Relevant Code Provisions
6. Clause 1 (Accuracy)
i) The Press must take care not to publish inaccurate, misleading or distorted information or images, including headlines not supported by the text.
ii) A significant inaccuracy, misleading statement or distortion must be corrected, promptly and with due prominence, and — where appropriate — an apology published. In cases involving IPSO, due prominence should be as required by the regulator.
iii) A fair opportunity to reply to significant inaccuracies should be given, when reasonably called for.
iv) The Press, while free to editorialise and campaign, must distinguish clearly between comment, conjecture and fact.
7. Clause 2 (Privacy)
i) Everyone is entitled to respect for his or her private and family life, home, health and correspondence, including digital communications.

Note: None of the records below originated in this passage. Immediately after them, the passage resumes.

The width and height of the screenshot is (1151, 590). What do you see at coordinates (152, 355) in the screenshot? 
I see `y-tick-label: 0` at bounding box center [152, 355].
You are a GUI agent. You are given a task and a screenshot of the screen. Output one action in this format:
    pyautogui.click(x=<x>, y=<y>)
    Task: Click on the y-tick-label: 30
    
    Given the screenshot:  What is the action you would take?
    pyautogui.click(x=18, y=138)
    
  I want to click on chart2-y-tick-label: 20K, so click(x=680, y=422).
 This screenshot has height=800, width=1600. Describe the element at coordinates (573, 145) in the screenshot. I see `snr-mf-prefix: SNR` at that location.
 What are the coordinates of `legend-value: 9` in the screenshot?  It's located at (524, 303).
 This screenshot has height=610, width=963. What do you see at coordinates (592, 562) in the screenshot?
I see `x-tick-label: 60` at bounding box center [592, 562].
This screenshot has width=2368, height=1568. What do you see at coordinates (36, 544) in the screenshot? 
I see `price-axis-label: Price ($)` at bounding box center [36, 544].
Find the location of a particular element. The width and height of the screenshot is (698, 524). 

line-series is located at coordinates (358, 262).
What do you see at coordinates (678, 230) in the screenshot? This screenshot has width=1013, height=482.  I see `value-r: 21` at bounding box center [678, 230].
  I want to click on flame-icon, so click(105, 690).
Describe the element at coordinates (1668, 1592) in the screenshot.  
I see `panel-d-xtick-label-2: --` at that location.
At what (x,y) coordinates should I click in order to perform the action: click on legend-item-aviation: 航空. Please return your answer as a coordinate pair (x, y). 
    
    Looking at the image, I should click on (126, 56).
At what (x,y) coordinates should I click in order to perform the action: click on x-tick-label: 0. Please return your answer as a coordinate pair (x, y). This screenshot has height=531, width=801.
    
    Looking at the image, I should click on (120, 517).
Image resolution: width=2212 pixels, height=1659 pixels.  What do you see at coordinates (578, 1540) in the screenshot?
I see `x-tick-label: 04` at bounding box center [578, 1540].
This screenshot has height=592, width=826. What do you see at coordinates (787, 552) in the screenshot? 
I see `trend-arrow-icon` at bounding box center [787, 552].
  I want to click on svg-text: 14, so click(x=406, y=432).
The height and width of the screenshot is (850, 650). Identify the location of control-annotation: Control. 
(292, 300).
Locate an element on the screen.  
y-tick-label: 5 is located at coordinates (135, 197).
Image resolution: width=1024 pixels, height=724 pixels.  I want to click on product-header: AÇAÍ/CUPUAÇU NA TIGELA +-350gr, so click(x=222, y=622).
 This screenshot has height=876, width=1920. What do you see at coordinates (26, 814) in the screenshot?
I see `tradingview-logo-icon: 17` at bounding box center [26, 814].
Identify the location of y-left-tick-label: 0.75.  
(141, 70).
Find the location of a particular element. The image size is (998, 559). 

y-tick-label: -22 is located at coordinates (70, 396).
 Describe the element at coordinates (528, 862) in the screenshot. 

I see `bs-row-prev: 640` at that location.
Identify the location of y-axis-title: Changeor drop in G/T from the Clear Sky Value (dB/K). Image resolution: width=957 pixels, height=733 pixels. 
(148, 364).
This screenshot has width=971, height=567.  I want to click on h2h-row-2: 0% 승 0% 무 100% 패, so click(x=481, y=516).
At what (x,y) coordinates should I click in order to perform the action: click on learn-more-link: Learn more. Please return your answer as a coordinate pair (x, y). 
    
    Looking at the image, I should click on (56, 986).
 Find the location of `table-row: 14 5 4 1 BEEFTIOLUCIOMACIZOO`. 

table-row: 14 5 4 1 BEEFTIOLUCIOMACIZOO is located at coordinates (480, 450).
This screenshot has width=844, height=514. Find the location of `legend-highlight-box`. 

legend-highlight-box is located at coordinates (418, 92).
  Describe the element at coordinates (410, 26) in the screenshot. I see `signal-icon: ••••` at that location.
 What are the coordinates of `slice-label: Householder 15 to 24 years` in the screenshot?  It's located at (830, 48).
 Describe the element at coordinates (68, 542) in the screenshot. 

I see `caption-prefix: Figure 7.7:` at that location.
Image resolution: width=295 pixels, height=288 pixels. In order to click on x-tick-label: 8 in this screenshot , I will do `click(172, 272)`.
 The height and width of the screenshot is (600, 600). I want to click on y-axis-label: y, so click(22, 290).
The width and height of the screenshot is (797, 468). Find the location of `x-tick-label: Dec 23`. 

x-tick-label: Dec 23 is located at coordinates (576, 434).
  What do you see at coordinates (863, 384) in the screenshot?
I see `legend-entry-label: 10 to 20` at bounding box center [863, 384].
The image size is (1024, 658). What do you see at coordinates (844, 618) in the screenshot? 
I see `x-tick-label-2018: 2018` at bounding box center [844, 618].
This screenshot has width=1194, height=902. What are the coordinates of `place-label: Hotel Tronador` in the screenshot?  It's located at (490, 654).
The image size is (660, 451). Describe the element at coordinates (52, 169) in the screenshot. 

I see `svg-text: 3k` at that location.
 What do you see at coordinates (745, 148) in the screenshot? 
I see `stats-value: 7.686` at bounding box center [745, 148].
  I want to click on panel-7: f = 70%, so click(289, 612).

ii) Editors will be expected to justify intrusions into any individual's private life without consent. In considering an individual's reasonable expectation of privacy, account will be taken of the complainant's own public disclosures of information and the extent to which the material complained about is already in the public domain or will become so.
iii) It is unacceptable to photograph individuals, without their consent, in public or private places where there is a reasonable expectation of privacy.
8. The complaint was not resolved through direct correspondence between the parties. IPSO therefore began an investigation into the matter.
9. During IPSO’s investigation, the publication offered to publish the following statement setting out the complainant’s position:
For the record - Mark Clattenburg
On Saturday 7th December 2019, we published an article headlined "Referee Mark Clattenburg called time on lover as her brother died of cancer". Although attempt was made for Mr Clattenberg's comment, he has now asked us to make clear that he denies that he met the woman for "monthly romps" as reported; that he broke up with her at the time her brother was dying of cancer; that he wished Andrea Happy Birthday, that he made a donation to her brother's charity; or that a friend of his wife started a rumour about her. Mr Clattenburg also denies that he "blackmailed" the woman by threatening to take her to court if she didn't adhere to the tenancy agreement, and that he sent her a message saying "you win". Furthermore, Mr Clattenburg denies that he was sacked from his position at the Saudi Arabian football federation as a result of the relationship - in fact, he served his contract in full and declined to extend it. We are happy to make his position clear.
10. The complainant said that he was content to resolve the matter on this basis.
11. As the complaint was successfully mediated, the Complaints Committee did not make a determination as to whether there had been any breach of the Code.